Tips for France?

OzzyKP

Emperor
Joined
Dec 16, 2000
Messages
1,961
Location
Washington, DC USA
I've been trying to do well as France by leaning into their abilities and focusing on my native allies. It seems like a doomed strategy though. I can have great relationships with nearby natives, missions, trading posts, do brisk business trading with them, but before long my culture has completely surrounded them. Then they give up their village and all that relationship is lost. I've had tribes that I thought would be great allies in case I was ever attacked, so I sold them horses & guns, but eventually they get totally wiped out without a shot fired by my cultural expansion.

I wish there was a way to create reservations or something, or stop your borders from expanding past tiles they can work. That would preserve pockets of land for the natives. It'd be nice if there was a way to play where they weren't auto-exterminated.

Also, Champlain gets bonuses for bargaining, but I never have any success with it. Almost every time I try they just get angry and stop trading with me. Another doomed strategy.

Is it just me, or are they weaker than other powers?
 
I wish there was a way to create reservations or something, or stop your borders from expanding past tiles they can work.
In the absence of a better border expansion system (which I can imagine would be near impossible to implement), you can edit the threshold for TXT_KEY_CULTURELEVEL_DEVELOPING under WeThePeople\Assets\XML\GameInfo\CIV4CultureLevelInfo.xml to a much larger value - say 5000 - and it will take centuries before any colony expands beyond the two-square cross.
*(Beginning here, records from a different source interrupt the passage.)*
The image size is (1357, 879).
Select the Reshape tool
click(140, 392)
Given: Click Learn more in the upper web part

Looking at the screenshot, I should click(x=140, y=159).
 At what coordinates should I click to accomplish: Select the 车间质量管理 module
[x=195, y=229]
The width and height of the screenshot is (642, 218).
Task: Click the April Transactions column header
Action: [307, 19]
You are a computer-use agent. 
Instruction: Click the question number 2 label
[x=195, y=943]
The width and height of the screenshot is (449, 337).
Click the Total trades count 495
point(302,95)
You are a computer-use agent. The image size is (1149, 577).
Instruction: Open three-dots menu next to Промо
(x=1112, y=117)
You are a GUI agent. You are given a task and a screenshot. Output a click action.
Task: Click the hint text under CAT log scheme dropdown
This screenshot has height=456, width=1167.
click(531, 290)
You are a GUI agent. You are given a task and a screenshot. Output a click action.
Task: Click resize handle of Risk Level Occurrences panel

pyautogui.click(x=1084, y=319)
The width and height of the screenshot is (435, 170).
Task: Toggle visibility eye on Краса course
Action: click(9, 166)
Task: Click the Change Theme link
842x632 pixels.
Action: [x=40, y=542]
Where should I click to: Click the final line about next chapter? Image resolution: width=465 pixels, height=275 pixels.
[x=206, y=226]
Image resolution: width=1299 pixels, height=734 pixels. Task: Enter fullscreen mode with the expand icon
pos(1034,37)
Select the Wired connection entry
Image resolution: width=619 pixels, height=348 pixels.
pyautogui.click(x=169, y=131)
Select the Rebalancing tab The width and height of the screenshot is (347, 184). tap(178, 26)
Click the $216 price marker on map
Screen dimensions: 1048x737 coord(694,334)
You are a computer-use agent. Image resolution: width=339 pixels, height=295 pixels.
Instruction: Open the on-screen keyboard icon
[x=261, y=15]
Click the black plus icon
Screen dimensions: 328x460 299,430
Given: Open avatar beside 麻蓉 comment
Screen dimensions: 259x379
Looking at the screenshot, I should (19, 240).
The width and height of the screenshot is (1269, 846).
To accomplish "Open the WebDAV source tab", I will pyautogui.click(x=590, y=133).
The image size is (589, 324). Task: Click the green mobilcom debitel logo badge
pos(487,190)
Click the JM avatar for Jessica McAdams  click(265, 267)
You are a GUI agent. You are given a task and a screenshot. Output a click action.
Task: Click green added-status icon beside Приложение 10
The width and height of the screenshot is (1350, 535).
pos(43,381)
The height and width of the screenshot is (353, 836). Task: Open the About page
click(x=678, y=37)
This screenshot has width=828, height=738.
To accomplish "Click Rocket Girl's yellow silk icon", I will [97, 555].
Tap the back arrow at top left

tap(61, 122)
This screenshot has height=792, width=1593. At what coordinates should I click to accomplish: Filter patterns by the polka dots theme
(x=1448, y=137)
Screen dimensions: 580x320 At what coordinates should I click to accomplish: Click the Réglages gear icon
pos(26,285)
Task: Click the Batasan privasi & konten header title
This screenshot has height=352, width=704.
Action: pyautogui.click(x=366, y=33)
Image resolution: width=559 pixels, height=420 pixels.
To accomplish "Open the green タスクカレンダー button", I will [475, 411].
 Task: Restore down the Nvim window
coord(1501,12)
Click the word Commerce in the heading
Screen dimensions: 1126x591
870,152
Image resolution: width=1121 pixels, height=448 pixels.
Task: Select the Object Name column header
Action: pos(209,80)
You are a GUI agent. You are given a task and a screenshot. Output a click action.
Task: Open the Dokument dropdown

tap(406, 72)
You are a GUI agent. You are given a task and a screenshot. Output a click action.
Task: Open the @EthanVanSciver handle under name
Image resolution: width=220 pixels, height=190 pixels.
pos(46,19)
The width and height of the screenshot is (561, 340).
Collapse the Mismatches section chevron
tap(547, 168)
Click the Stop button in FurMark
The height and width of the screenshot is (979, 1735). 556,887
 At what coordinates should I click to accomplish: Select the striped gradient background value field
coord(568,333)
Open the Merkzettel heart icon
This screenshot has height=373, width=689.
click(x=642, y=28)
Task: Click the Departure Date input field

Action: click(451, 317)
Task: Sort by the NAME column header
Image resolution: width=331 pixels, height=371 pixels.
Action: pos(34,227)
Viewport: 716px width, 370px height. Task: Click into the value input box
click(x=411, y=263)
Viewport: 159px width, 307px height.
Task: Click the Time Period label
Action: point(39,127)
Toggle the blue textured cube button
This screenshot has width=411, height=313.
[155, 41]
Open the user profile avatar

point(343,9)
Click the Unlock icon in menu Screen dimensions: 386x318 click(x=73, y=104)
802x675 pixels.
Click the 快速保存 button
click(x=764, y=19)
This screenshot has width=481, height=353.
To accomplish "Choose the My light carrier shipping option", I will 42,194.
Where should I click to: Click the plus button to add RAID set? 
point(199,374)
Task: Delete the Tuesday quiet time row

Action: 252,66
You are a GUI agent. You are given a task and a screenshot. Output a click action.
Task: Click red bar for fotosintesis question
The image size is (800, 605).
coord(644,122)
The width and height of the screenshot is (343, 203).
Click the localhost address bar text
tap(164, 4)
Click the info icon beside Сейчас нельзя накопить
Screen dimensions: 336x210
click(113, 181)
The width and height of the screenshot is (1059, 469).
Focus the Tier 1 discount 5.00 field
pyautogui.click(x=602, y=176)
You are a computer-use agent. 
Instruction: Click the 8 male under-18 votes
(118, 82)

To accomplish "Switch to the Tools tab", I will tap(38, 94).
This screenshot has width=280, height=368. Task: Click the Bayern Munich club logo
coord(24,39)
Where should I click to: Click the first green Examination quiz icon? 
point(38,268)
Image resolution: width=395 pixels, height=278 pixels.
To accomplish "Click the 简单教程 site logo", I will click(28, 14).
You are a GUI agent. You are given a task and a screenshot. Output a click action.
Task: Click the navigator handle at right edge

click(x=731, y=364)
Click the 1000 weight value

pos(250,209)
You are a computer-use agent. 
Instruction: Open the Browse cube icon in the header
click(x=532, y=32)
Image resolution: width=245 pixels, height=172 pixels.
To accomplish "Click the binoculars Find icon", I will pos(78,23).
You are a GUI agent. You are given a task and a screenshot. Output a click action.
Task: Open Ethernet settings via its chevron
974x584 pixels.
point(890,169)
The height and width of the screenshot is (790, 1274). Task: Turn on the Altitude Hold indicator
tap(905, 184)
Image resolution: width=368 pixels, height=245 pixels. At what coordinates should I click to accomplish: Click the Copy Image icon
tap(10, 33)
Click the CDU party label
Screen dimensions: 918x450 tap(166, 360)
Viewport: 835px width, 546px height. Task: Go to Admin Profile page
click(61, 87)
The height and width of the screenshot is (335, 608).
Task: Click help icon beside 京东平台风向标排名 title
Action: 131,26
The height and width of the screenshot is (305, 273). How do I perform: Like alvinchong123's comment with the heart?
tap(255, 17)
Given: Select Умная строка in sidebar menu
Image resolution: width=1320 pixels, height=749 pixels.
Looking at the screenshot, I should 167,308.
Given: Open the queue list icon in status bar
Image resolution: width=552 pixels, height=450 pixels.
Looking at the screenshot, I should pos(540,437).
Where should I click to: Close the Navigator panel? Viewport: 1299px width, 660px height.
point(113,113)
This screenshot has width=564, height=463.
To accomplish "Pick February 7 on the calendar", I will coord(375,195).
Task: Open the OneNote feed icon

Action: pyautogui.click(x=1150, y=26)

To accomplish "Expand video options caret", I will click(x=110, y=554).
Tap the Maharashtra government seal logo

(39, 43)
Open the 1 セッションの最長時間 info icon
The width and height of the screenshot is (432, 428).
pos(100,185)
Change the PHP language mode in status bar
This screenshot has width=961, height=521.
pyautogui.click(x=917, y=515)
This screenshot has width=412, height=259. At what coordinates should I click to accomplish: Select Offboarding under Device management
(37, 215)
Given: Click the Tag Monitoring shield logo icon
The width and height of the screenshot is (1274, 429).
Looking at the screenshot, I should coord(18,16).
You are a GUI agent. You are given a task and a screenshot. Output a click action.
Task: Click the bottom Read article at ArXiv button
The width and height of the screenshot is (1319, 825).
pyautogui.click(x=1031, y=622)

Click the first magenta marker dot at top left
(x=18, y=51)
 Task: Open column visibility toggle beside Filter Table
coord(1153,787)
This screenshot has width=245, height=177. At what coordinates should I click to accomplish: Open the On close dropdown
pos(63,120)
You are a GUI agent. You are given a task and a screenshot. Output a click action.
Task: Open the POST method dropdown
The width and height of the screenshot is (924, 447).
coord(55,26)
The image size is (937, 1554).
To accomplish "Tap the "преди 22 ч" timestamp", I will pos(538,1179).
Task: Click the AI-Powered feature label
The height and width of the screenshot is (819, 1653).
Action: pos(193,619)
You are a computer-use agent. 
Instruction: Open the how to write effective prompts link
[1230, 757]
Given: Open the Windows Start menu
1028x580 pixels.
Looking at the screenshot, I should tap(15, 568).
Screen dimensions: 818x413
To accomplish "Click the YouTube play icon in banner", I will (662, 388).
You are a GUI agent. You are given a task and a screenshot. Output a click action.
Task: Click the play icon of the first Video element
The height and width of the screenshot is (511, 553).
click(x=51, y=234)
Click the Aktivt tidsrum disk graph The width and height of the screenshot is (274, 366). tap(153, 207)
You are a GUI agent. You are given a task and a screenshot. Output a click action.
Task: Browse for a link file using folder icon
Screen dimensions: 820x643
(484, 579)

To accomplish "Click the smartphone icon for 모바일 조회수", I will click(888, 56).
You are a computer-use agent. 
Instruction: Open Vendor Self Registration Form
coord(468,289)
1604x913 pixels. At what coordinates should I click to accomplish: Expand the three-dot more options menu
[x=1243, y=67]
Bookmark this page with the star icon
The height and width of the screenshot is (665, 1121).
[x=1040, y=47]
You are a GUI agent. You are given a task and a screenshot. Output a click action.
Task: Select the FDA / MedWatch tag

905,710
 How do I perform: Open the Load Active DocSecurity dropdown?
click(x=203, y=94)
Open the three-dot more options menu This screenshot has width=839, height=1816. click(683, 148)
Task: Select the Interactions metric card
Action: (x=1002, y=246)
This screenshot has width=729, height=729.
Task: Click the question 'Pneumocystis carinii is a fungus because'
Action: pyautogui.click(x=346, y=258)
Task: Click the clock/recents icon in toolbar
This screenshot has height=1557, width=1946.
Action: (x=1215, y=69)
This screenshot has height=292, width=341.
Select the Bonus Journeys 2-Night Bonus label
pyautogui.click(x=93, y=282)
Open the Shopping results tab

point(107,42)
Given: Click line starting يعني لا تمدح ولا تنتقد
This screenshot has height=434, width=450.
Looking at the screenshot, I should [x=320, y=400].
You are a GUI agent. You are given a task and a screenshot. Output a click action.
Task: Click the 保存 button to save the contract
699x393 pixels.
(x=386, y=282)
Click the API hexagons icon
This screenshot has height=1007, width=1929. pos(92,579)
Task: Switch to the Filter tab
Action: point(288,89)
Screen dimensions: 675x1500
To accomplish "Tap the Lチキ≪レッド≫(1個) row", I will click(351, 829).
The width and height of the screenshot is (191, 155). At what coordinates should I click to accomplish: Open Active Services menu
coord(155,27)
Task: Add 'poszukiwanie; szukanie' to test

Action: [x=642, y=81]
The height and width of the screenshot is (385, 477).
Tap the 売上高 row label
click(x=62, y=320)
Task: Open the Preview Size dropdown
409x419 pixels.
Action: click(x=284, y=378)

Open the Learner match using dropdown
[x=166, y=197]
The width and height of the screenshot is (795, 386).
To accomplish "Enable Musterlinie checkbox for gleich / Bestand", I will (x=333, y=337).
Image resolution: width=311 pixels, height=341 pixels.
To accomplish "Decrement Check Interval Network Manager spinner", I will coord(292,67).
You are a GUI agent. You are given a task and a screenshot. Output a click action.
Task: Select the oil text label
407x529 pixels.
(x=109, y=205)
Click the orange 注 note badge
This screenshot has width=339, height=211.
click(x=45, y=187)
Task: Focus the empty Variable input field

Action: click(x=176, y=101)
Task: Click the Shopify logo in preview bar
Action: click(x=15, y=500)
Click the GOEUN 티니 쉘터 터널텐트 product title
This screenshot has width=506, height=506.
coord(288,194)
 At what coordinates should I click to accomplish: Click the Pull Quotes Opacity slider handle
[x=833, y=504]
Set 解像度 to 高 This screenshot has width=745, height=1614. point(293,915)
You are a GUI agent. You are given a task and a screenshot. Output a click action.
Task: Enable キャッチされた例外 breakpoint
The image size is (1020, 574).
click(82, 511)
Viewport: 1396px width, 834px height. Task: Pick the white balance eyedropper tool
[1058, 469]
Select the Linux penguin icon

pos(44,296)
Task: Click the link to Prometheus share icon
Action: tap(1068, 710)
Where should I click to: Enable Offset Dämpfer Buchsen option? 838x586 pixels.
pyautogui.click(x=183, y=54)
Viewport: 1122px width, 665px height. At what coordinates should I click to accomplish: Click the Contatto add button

Do the same for TXT_KEY_CULTURELEVEL_FLEDGLING if you want it to take longer to expand from the one-tile border too.

If you put in the effort to place your colonies where their borders will auto-expand into fewer native settlements, you can maintain allies much more easily (albeit not completely trivially). They will sometimes offer to give up villages but you can refuse. You'll still need to stop other Europeans from settling next to them, though.

This is all a good lesson that there's no such thing as ethical colonization, though.